In my short paper (admittedly written rather quickly yesterday morning) I have pulled together some key themes that I think could form the basis of our next steps, i.e. toward a patient-held record for those largely healthy, thus helping people take a greater interest in managing their healthcare, but available in emergencies, plus a more sophisticated system opt-in system available to patients who need multiple healthcare providers to collaborate on their care. Both strategies are shown to work well in other environments and could combine nicely.
In terms of a process, I think we first need a contest of ideas and to agree what might or might not work at a high level before drilling into the detail. What we do not need is another strategy that is ‘clear, simple and wrong’ - We need something that delivers benefits to patients, healthcare providers and taxpayers – Now.
As a person who has spent most of his working life starting up businesses in complex fields, the last one took 25 years and was used by 15,000 medical clients, I do believe in starting with a clear, simple concept and then developing it further and working closely on the detail (a task that never ends).
Merry Christmas.
Thanks Tom for your comprehensive response. All the best with your much needed research and a Merry Christmas to you too.
This approach seems feasible under the right conditions. Create the clinical communication ecosystem then build any number of virtual health records for consumers.
I wonder though, with so much invested in large systems at state level are the likes of Cerner and Epic to become the defacto standards? In a word of Cloud delivery services is P2P now a pointless pursuit?
Can the current funding models accomodate this proposed approach?
Does this support consent in a federated country?
This sounds like a grab-bag of wishful thinking in an attempt to justify the need for ED access to the medical record.
The ED clinician rarely needs access to the patient medical record. They treat the presenting condition and move the patient on as quickly as they reasonably can.
Over 95% of presentations at ED do not require access to the medical record. Non-clinical technology people think otherwise in the mistaken belief access to the medical record will improve ED outcomes.

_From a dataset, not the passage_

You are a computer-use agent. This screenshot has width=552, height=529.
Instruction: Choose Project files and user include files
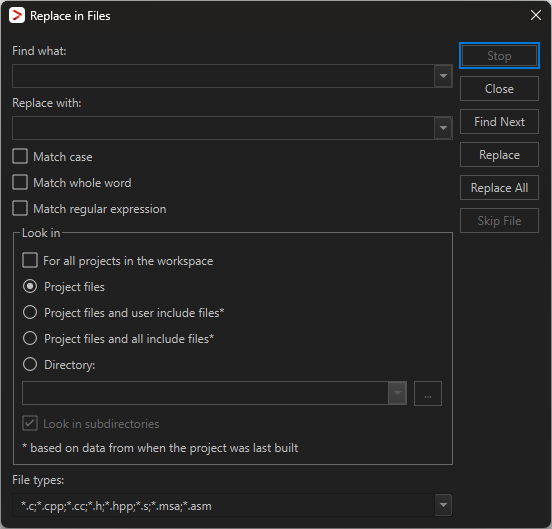[x=30, y=312]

The ED addresses the presenting issues; massive trauma, shortness of breath, blurring of vision, loss of speech, paralysis of limbs, falling over, headaches, toothaches, chest pain, abdominal pain, back pain, constipation, painful urine, diarrohea, joint and back pain, burns, sudden deafness, sudden blindness, coughs, blood in the sputum, blood in the urine and faeces, tremors, hallucinations, depression, anxiety, overdoses, lacerations, concussion, abdominal pain, palpitations, dislocations, ......
.... ED deals with the immediate problem, stabilises the patient, endeavours to keep the patient alive and moves the patient on to the next port of call as quickly as possible.
@ 744 AM Yes, that's right. I don't have the time to ferret away in a medical record full of clinical information completely irrelevant to my immediate need.
My job is to treat the 'emergency' patient, sometimes that involves trying to keep them alive, resuscitate them and hand them over to the next appropriate team of clinicians - orthopods, burns, plastics, paeds, intensivists, whoever.
I will then record my findings, diagnosis, management and outcome and move on to the next patient. That is quite different from accessing a patient's medical record for information when the patient presents at the ED.
Technology people with no clinical experience seem to think they know best. They live in a fairytale world.